INVESTIGADORES
BALDI German
artículos
Título:
The imprint of humans on landscape patterns and vegetation functioning in the dry subtropics
Autor/es:
BALDI, GERMÁN; VERÓN, SANTIAGO R.; JOBBÁGY, ESTEBAN G.
Revista:
GLOBAL CHANGE BIOLOGY
Editorial:
WILEY-BLACKWELL PUBLISHING, INC
Referencias:
Lugar: Londres; Año: 2013 vol. 19 p. 441 - 458
ISSN:
1354-1013
Resumen:
Dry subtropical
regions, originally hosting woodlands and savannas, are subject to contrasting human
pressures and land uses and different degrees of water limitation. We quantified how this variable context
influences landscape
pattern and vegetation functioning, by exploring
the associations between three groups of variables describing (i) human pressures (population
density, poverty, and market isolation) and climate (water availability), (ii)
landscape pattern (woody cover, infrastructure, paddock size, etc.), and (iii) vegetation functioning (magnitude and stability
of primary productivity), in regions of Asia, Africa, Australia, and America.
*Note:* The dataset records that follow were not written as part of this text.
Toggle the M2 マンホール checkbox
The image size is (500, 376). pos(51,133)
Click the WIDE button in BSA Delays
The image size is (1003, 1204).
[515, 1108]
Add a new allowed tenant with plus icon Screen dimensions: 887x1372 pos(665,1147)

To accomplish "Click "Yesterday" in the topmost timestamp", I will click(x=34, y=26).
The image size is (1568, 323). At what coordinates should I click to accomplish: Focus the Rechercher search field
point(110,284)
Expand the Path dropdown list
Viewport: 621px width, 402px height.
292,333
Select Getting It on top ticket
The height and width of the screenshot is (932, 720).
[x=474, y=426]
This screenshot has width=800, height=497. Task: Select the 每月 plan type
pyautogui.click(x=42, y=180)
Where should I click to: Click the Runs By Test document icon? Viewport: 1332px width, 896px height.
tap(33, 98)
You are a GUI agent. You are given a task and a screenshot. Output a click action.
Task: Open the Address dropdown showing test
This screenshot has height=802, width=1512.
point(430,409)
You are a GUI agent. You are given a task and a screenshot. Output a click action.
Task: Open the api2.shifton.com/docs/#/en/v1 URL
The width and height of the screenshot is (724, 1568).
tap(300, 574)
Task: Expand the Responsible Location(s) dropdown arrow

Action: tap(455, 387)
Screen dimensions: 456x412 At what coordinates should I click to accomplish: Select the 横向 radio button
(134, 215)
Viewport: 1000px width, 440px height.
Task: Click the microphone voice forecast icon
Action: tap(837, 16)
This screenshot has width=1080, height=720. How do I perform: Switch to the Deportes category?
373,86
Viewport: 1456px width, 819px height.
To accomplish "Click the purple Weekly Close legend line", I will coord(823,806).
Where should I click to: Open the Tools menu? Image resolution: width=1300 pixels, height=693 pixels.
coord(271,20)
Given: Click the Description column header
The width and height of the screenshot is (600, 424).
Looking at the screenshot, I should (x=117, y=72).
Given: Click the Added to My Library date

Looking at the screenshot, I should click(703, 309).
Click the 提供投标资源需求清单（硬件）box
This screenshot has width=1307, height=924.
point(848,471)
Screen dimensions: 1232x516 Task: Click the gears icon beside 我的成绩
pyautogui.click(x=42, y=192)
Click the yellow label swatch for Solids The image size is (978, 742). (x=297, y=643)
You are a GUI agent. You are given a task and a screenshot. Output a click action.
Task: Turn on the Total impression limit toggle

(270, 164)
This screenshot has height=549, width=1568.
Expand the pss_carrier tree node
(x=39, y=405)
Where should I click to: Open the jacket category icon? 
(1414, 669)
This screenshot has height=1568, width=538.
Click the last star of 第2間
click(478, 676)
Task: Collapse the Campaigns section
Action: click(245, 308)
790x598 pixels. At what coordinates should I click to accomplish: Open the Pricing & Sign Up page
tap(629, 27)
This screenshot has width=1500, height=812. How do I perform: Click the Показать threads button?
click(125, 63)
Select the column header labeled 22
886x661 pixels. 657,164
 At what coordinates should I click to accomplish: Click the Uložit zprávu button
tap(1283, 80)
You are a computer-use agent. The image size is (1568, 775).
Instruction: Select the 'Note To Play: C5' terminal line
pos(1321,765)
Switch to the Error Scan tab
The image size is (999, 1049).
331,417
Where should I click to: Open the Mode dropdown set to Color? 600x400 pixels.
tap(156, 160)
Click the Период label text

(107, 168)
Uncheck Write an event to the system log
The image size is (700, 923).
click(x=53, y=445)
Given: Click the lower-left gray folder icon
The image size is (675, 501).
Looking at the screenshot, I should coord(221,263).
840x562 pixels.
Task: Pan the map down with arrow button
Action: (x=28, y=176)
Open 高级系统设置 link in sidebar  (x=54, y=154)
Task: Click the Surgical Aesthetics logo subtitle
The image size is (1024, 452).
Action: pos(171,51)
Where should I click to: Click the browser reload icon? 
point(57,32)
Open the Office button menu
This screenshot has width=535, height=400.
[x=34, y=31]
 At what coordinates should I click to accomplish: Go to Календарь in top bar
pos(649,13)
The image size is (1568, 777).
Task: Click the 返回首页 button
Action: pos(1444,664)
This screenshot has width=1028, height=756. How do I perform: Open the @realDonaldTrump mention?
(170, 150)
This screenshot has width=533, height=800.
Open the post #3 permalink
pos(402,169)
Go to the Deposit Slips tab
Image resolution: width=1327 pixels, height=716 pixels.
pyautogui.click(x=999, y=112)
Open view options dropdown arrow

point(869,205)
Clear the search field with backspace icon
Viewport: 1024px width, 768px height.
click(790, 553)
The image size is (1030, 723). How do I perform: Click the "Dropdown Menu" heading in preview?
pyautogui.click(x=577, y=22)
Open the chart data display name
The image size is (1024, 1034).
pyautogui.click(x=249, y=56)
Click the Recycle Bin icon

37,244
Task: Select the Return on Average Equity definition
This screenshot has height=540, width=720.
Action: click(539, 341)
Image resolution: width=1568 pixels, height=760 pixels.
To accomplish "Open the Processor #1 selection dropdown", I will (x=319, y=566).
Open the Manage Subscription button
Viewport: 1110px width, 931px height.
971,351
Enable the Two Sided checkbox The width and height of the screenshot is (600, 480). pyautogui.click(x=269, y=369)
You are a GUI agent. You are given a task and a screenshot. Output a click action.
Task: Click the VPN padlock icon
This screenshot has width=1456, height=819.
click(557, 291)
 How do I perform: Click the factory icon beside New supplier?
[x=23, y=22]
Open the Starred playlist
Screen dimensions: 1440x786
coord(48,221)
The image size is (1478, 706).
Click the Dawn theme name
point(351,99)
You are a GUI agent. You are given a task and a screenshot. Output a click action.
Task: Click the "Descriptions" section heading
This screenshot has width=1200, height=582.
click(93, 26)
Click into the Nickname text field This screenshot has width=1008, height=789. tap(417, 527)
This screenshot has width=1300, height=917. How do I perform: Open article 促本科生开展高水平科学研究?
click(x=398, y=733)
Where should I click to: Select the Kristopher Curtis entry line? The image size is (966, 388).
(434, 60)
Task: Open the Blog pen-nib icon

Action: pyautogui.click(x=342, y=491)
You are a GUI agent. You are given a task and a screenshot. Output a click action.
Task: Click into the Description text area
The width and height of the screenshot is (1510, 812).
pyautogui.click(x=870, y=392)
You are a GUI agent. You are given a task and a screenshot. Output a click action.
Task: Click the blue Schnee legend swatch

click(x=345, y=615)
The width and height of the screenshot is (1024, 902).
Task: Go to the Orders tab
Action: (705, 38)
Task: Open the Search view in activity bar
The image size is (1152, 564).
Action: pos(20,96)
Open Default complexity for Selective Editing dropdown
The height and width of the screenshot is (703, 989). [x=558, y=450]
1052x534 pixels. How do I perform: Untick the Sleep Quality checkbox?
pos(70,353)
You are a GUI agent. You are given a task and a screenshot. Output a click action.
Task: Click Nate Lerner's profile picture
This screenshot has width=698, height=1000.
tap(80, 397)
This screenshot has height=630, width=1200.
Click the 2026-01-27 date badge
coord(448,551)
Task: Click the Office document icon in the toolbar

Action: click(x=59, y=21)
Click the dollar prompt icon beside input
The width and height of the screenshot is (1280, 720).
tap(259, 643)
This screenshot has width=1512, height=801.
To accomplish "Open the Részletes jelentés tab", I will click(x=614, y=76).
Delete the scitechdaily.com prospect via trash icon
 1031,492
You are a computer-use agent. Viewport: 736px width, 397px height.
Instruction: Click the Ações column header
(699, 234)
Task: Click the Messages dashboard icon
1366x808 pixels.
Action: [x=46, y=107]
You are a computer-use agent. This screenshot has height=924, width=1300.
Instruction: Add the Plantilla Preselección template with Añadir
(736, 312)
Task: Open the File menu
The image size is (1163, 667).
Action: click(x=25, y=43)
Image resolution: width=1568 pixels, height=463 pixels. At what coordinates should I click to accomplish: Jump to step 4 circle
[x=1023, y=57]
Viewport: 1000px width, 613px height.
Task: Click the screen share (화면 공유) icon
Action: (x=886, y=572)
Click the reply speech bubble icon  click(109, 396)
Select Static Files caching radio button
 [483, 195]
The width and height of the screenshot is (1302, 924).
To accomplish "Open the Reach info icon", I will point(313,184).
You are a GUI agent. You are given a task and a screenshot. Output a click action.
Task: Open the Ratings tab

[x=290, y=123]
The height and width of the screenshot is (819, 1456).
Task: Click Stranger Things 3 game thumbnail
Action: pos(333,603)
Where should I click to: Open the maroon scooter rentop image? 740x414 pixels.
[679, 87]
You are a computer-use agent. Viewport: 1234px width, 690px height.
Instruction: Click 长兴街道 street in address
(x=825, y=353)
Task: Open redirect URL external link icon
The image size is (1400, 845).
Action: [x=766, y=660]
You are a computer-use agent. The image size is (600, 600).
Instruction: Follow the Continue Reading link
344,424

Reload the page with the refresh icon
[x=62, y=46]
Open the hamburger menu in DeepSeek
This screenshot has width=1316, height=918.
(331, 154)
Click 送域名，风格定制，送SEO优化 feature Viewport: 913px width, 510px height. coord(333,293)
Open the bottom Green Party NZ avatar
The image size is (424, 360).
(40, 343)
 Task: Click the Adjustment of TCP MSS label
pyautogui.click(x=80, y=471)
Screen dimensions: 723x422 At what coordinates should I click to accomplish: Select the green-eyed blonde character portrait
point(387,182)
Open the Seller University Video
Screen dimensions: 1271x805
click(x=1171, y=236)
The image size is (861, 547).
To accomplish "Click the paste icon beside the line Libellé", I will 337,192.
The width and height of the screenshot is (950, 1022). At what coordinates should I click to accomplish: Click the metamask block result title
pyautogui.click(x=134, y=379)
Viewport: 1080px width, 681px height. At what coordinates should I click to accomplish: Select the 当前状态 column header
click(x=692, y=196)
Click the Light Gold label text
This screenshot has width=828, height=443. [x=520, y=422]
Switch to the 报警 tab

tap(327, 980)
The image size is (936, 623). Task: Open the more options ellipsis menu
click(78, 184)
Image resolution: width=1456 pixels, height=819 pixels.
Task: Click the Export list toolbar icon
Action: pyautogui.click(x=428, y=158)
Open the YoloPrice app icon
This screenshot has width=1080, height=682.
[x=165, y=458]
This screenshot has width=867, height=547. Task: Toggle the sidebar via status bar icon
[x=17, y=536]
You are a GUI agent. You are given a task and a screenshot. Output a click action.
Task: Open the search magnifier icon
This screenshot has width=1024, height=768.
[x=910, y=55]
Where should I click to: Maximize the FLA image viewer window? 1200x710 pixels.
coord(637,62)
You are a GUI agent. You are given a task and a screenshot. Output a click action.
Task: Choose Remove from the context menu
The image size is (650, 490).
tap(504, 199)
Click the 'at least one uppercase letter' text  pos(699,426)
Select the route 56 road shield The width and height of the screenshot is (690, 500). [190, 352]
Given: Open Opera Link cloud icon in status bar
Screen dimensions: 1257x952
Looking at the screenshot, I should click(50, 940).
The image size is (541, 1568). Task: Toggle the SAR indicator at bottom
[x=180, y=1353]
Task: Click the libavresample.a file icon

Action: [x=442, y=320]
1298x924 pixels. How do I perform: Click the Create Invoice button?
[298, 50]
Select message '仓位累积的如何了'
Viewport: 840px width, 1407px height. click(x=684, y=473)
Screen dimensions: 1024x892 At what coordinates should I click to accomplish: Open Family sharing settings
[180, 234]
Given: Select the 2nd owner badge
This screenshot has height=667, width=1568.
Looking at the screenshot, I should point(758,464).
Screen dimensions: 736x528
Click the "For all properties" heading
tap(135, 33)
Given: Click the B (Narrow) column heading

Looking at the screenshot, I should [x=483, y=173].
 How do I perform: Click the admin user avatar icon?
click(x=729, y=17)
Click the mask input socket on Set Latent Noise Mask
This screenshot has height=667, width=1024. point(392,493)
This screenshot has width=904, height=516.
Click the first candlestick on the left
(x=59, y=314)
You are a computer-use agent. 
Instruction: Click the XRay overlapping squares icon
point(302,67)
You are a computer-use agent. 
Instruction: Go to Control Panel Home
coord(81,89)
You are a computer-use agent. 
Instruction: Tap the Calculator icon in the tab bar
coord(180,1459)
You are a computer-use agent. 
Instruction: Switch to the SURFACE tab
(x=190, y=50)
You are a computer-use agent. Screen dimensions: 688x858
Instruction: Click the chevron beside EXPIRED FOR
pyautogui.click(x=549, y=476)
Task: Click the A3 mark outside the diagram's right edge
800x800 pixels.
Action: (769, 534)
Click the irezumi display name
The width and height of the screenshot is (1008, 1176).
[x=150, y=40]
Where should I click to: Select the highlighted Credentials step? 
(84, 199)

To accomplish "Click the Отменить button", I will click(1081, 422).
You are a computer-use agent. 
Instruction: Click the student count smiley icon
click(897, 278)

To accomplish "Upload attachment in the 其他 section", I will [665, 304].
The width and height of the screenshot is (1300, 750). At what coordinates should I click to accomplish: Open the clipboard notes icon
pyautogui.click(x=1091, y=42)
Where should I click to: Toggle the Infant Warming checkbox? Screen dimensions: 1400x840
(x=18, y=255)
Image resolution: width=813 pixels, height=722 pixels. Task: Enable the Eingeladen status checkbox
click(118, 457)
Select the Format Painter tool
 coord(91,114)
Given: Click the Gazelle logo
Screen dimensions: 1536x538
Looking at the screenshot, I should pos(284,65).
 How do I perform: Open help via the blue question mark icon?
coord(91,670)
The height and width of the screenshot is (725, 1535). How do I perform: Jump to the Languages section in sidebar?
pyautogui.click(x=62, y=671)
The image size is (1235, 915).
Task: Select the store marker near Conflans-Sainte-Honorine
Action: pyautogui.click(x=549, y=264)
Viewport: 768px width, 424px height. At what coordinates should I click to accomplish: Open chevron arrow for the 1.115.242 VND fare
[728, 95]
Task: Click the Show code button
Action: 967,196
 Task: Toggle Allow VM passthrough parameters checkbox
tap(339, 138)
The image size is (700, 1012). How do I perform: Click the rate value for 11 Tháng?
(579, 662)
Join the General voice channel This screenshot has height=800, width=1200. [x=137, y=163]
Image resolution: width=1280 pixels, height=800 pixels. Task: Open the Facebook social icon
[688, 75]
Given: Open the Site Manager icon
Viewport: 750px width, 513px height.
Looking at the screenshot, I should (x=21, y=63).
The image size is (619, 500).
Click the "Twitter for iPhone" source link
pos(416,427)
We
collected data from global socioeconomic databases and remote sensing products for 4525 samples (representing uncultivated and cultivated conditions), located along 35 transects spanning
semiarid to subhumid conditions. A Reciprocal
Averaging ordination of uncultivated samples revealed a dominant gradient of
declining woody cover accompanied by lower and less stable productivity. This
gradient, likely capturing increasing vegetation degradation, had a negative
relationship with poverty (characterized by infant mortality) and with market isolation
(measured by travel time to large cities). With partial overlaps, regions
displayed an increasing degradation ranking from Africa to South America, to Australia, to North America, and to Asia. A similar analysis of cultivated samples, showed a dominant
gradient of increasing paddock size accompanied by decreasing primary
productivity stability, which included all regions except Asia.
This gradient was negatively associated with poverty and population density. A
unique combination of small paddocks and high infrastructure differentiated Asian
cultivated samples. While water availability gradients were related to
productivity trends, they were unrelated to landscape pattern. Our comparative
approach suggests that, in dry subtropical regions, human pressures have an
overwhelming role driving landscape patterns and one shared with water
availability shaping vegetation functioning.